And so forth. Then, presenting the head of Jerrold on the body of an unusually wriggling serpent, which he gives forth as being from "portraits in possession of the family," he goes on to "say something" of the man of savage sarcasm and "bilious bitings:"—
Now, with all his failings, let me record my opinion that it is to Jerrold's pen you are indebted, Punch, for the fame you once enjoyed; for, beyond any doubt, he is a fellow of infinite ability. I have known him some years, and the last time but one I ever saw him was in 1842, when, meeting me in St. James's Street, he thanked me for a handsome critique he believed me to have written on his comedy of "Bubbles of the Day," and on that occasion he said a better thing, Punch, than he has written in your pages. I said to him, "What, you are picking up character, I suppose?"—to which he replied, "There's plenty of it lost, in this neighbourhood." The last time I ever heard from him was during the first visit of Duprez to Drury Lane Theatre, when I received the following note from him:—
Wednesday.
"My dear Sir,
Will you enable me to hear your French nightingale—do pray,
Yours very truly,
D. Jerrold."
—which is the vilest pun ever perpetrated at the expense of that eminent singer.... Unlike the other two of his party, he is a man of undoubted genius; but all who admit this, at the same time regret the frequent misdirection of his mind. He is one of the most ill-conditioned, spiteful, vindictive, and venomous writers in existence, and whatever honey was in his composition, has long since turned to gall.... Can it be possible [he adds, after digging up and quoting some of Jerrold's feeblest verse] that it never occurs to a wholesale dealer in slander and ridicule that he is liable to be assailed by the very weapons he useth against others?

Dataset entries

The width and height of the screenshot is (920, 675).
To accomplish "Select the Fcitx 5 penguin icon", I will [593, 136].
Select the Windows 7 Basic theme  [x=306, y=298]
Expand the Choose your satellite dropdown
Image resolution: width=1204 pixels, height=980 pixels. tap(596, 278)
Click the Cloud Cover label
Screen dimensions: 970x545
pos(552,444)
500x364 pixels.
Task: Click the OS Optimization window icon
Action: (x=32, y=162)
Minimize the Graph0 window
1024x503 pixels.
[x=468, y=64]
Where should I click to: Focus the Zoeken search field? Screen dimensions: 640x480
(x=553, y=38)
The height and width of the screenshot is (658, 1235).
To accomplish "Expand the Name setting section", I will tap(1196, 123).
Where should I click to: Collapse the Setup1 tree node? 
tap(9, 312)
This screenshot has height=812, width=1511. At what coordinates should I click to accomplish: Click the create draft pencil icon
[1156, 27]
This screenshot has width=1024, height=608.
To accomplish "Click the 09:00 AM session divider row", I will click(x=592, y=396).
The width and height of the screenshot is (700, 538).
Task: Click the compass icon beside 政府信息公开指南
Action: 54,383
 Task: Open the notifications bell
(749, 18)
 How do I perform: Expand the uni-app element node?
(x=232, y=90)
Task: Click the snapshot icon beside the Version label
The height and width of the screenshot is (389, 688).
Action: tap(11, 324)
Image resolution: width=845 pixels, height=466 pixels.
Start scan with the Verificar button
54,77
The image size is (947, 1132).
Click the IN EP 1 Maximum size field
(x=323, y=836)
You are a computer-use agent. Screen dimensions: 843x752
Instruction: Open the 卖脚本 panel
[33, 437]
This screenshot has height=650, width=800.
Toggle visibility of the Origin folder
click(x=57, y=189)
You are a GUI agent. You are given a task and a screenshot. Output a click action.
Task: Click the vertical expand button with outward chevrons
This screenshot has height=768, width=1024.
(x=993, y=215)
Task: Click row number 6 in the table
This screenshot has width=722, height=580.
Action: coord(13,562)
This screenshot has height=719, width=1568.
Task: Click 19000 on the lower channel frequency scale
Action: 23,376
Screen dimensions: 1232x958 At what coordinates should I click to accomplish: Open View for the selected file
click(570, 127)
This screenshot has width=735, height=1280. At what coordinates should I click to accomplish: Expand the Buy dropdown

__EXERCISE__: Reproduce the entire passage about Jerrold word for word.

__EXERCISE ANSWER__:
And so forth. Then, presenting the head of Jerrold on the body of an unusually wriggling serpent, which he gives forth as being from "portraits in possession of the family," he goes on to "say something" of the man of savage sarcasm and "bilious bitings:"—
Now, with all his failings, let me record my opinion that it is to Jerrold's pen you are indebted, Punch, for the fame you once enjoyed; for, beyond any doubt, he is a fellow of infinite ability. I have known him some years, and the last time but one I ever saw him was in 1842, when, meeting me in St. James's Street, he thanked me for a handsome critique he believed me to have written on his comedy of "Bubbles of the Day," and on that occasion he said a better thing, Punch, than he has written in your pages. I said to him, "What, you are picking up character, I suppose?"—to which he replied, "There's plenty of it lost, in this neighbourhood." The last time I ever heard from him was during the first visit of Duprez to Drury Lane Theatre, when I received the following note from him:—
Wednesday.
"My dear Sir,
Will you enable me to hear your French nightingale—do pray,
Yours very truly,
D. Jerrold."
—which is the vilest pun ever perpetrated at the expense of that eminent singer.... Unlike the other two of his party, he is a man of undoubted genius; but all who admit this, at the same time regret the frequent misdirection of his mind. He is one of the most ill-conditioned, spiteful, vindictive, and venomous writers in existence, and whatever honey was in his composition, has long since turned to gall.... Can it be possible [he adds, after digging up and quoting some of Jerrold's feeblest verse] that it never occurs to a wholesale dealer in slander and ridicule that he is liable to be assailed by the very weapons he useth against others?